But after Pastor Bill Galus emerged Sept. 20, his wife and others in the church conceded his plan seemed to be divinely inspired.

Not only did the pastor of Walnut Grove Assembly of God near Pittsburgh exceed his fundraising goal of $2,000 by 400 percent (by Thursday the project had brought in $8,032), but also news of the "pastornaut" launched well beyond the West Mifflin suburb. The Wall Street Journal gave the story nearly half a page in its front section.

And when his out-of-this-world project ran on the Associated Press newswire, the story of the guy holed up seven days in an eight-foot conical plywood structure he named the Glory Seven (designed to honor NASA's Mercury 7 mission) went all over the planet.

Galus spoke via Skype to students at the church's elementary school for chapel, answered their questions, and taught them about space exploration. He kept a blog that particularly piqued the interest of the children -- so much that he's still writing it.

He stuck out his week as planned, even when a thunderstorm drenched his bedding and mattress and took out electricity to his capsule. Sealing the leaks became futile. He noted in his blog, "My supply of trusty fix-all duct tape then ran out at the most inopportune time."

Galus persevered, however, delivering his Sunday sermon wearing his flight suit on the church lawn to a crowd far larger than usual at his church where attendance usually runs 150. Parents of students at the church school came. So did some unchurched people who had heard media reports on his adventure and wanted to check it out.
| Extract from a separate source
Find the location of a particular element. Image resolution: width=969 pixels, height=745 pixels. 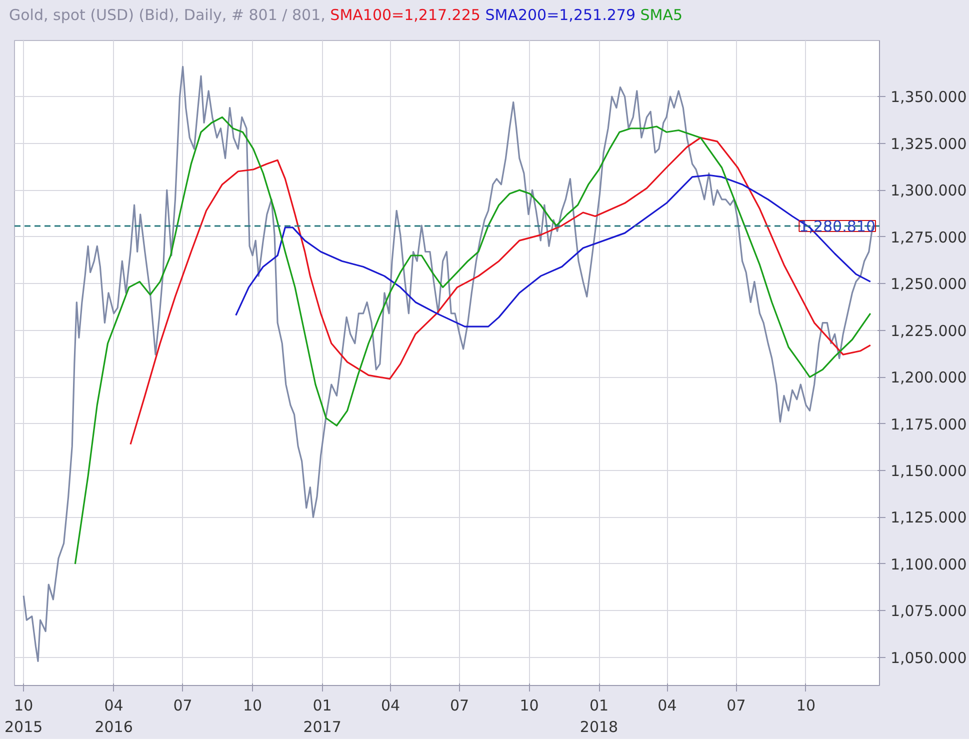

x-tick-label: 01 2018 is located at coordinates (599, 716).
At the post-service picnic, several children asked to have their pictures made with Galus by the capsule. One little girl became so excited about his earthbound galactic adventure that her parents bought her the space capsule to use as a playhouse.
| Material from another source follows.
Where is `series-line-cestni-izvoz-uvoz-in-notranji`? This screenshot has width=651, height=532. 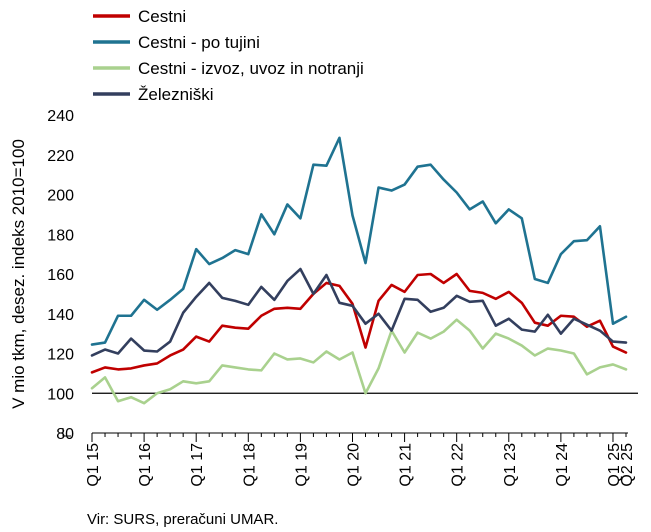
series-line-cestni-izvoz-uvoz-in-notranji is located at coordinates (359, 362).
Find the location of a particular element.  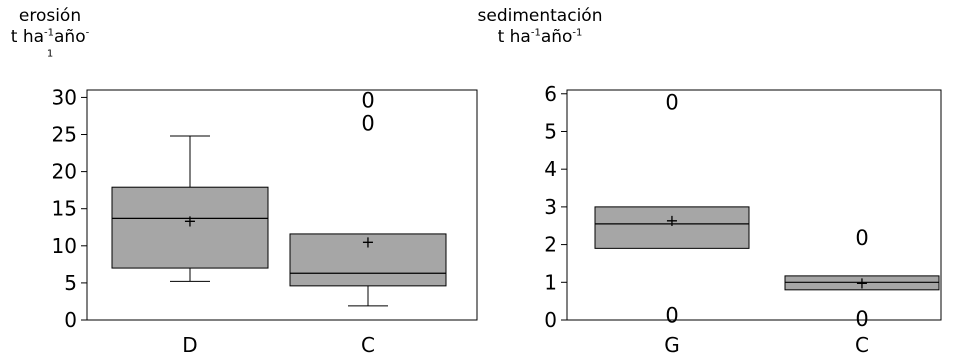

x-tick-label: D is located at coordinates (190, 345).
During the week Galus had hoped to hear a word from God to share with the congregation. As he researched the early NASA program via his iPad, he got one.
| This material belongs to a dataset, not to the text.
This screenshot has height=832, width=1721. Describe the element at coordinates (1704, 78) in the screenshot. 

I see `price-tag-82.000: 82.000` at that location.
Only six of the Mercury 7 astronauts in the original program went up in space.

Doctors discovered that Deke Slayton had a heart condition. NASA grounded him.

"John Glenn had the same heart issue, but they let him go," Galus says. "What if I'd been training all these years and dreaming I'm going to go into space, and then they say you don't get to go, but then your colleague does. So many people would be angry and say I'm out of here."

Slayton, however, persevered. He became NASA's chief of astronauts, training the next generation of space explorers and selecting those who'd journey into space via the Apollo program. Thirteen years after his big disappointment, Slayton got his chance: He became the oldest man up to that time to go into space. Unlike NASA's initial plan for him to remain just five hours in space, Slayton's mission lasted nine days.

Galus' sermon compared Slayton's disappointment and subsequent marching orders to Deuteronomy 3 when God doesn't allow Moses to enter the Promised Land. Instead, Moses' new assignment was bigger: God called him to train Joshua and the next generation.

"We sort of feel when we get 'no' answers in life, sent on different directions, face disappointments as a Christian, that somehow that's the end of it," Galus says. "But when God says no, He has something better."

Among Galus' favorite memories of his week manning his capsule occurred Wednesday night when the youth group held its regular gathering. Some Nepali teens asked him in broken English why he was doing it.

He explained that funds he raised would help them take part in camps, conferences and other events.

"I did it for you," Galus told them.

Each of the Nepali teens responded by saying thank you.